**Exercise tasks**
1. In the passage, what kind of argument does the writer call the Donne poem?
2. Reproduce the passage word for word, from "I deliberately did" up to and including "joining the crowd.".
3. Does each statement agree with the passage? Answer yes or no for each, and quote the words from the passage that decide it.
(a) The writer describes themself as only vaguely Buddhist.
(b) The writer says Donne never tried to seduce women.
(c) The writer paid close attention to Osama's death.

**Passage to read**
Are sun, moon, or stars by law forbidden
To smile where they list, or lend away their light?
I wonder where Donne really comes down? He loved to tease, of course, and I suppose his real conviction was that the whole game of love was a house of worldly cards. This poem, like others, is a reductio ad absurdum. Take love seriously, and it leads you to conclusions like these: therefore love is not to be taken seriously.
Donne himself indulged regularly in that bizarre 17th Century habit of alternating (at least in poetry) between attempting to seduce women, and vilifying their inconstancy. But he could at least see that the two projects made nonsense of each other.
I think of myself these days as only vaguely Buddhist. Not apostate, but certainly careless. But I am brought up short by a Facebook friend, scorning merciful thoughts towards Osama bin Laden, and expressing the wish that his corpse should be hanged from the Statue of Liberty till he rots, and then that his bones should be scattered in the gutters for passing New Yorkers to piss on.
I deliberately did not notice Osama's death: I do not choose to regard him as an important man. I'm not shocked on his account. The karma of his life and death is as obvious as karma ever gets. Osama's great misfortune is that he found people to take him seriously: I won't add to his troubles by joining the crowd.

**Data section**

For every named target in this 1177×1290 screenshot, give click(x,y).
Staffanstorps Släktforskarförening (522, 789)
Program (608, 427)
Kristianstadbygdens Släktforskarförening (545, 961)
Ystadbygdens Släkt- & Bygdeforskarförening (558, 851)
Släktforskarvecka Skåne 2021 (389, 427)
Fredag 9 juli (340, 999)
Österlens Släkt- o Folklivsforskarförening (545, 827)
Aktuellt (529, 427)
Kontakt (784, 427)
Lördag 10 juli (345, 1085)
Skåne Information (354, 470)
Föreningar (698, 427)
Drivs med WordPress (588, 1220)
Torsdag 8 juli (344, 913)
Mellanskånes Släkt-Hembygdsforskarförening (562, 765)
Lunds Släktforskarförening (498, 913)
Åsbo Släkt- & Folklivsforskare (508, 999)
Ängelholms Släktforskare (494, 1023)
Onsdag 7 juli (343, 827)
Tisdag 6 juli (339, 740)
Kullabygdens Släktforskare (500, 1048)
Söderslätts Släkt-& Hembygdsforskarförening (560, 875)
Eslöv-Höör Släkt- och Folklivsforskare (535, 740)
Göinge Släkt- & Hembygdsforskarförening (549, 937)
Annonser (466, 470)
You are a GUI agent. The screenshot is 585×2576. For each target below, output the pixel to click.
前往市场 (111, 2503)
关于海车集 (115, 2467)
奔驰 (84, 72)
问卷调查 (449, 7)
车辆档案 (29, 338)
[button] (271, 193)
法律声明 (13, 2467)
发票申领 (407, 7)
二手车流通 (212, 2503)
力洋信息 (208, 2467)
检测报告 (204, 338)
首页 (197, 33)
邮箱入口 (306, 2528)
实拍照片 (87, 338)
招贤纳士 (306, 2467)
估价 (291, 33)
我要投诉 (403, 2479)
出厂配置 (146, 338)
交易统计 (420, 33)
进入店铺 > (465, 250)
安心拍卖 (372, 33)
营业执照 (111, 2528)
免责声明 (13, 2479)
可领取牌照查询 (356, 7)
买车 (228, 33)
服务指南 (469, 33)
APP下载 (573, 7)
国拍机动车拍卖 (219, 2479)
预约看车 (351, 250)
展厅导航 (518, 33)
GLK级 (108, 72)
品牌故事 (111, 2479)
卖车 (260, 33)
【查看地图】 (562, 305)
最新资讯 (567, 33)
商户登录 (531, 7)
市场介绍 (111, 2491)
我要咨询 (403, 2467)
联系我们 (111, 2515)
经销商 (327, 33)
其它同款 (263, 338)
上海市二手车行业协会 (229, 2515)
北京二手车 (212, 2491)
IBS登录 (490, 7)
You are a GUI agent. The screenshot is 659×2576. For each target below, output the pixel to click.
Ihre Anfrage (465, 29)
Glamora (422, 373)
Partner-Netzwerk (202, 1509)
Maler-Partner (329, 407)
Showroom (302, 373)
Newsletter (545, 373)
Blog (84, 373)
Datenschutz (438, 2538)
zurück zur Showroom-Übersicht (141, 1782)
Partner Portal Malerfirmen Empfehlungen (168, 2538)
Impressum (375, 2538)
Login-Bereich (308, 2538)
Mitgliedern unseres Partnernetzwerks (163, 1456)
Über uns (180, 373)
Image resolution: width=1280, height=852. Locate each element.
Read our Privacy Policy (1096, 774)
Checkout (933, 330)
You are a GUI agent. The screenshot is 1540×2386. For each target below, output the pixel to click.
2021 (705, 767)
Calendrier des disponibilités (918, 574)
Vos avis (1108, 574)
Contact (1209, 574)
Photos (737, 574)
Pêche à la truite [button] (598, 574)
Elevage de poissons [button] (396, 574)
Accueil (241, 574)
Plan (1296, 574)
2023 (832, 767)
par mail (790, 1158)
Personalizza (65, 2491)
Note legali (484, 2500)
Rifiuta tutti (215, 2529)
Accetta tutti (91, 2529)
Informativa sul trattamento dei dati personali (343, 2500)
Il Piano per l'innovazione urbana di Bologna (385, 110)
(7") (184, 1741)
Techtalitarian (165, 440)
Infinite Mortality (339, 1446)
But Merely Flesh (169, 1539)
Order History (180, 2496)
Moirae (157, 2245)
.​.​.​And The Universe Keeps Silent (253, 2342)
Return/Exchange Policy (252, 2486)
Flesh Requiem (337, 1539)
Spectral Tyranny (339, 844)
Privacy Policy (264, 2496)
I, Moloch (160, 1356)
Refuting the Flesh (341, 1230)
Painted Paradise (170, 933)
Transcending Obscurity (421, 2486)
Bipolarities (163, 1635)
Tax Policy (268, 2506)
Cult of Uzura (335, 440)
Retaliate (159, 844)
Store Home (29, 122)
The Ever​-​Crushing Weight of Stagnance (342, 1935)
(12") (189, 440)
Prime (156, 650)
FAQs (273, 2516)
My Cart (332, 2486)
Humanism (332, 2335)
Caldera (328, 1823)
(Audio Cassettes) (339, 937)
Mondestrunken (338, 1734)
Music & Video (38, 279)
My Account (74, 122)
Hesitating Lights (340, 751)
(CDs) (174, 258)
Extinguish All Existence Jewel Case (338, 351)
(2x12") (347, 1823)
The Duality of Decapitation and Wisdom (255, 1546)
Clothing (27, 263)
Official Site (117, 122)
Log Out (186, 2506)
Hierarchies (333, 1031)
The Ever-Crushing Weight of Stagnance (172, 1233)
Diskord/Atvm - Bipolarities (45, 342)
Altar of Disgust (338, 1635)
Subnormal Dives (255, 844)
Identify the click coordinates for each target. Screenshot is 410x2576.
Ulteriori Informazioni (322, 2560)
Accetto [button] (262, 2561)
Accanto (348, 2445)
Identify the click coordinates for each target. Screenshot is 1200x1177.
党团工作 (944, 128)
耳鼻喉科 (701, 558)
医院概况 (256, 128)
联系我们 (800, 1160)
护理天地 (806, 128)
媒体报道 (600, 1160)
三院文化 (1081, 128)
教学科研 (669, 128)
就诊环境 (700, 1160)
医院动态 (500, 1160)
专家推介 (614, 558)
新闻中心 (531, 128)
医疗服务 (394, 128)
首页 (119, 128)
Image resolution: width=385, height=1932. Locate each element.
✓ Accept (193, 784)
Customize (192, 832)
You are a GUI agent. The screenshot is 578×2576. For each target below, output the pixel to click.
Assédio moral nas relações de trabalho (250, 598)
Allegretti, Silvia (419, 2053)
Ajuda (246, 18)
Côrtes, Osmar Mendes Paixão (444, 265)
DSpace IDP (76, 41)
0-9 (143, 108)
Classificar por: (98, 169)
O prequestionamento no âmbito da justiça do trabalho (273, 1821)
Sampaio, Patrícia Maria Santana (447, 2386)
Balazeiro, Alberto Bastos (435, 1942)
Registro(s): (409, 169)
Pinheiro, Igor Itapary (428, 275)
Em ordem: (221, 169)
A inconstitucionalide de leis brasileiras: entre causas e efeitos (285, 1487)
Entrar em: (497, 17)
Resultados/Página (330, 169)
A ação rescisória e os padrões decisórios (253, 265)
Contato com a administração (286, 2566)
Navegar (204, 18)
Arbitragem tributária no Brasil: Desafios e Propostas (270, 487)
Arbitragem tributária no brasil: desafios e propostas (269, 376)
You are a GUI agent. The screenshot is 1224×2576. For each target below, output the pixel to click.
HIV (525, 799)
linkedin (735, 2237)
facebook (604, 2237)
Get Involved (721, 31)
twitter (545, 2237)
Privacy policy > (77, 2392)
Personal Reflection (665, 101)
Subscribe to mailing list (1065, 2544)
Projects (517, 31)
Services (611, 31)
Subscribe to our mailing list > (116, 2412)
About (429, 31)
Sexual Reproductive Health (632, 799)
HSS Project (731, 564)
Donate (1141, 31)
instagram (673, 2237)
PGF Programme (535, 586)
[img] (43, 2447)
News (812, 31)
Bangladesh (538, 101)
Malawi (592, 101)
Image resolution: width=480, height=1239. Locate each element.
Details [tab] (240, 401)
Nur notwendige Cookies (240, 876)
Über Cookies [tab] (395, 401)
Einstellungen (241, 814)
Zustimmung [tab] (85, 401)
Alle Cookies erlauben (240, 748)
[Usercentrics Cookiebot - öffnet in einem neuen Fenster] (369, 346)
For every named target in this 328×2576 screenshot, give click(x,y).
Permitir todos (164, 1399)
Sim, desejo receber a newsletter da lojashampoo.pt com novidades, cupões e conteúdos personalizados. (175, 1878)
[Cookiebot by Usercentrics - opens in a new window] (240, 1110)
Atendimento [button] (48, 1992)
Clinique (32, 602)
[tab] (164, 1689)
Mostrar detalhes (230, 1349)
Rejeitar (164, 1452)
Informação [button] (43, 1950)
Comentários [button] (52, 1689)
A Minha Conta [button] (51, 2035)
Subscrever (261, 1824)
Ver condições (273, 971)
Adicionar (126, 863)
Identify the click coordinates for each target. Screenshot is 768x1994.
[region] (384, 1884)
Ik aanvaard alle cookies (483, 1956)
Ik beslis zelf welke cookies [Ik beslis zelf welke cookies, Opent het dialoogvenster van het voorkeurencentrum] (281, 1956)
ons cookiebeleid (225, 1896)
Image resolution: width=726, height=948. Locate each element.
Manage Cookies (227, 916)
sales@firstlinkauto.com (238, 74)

**Solution set**
1. A reductio ad absurdum.

2.
I deliberately did not notice Osama's death: I do not choose to regard him as an important man. I'm not shocked on his account. The karma of his life and death is as obvious as karma ever gets. Osama's great misfortune is that he found people to take him seriously: I won't add to his troubles by joining the crowd.

3.
(a) Yes: "I think of myself these days as only vaguely Buddhist."
(b) No: "attempting to seduce women"
(c) No: "I deliberately did not notice Osama's death"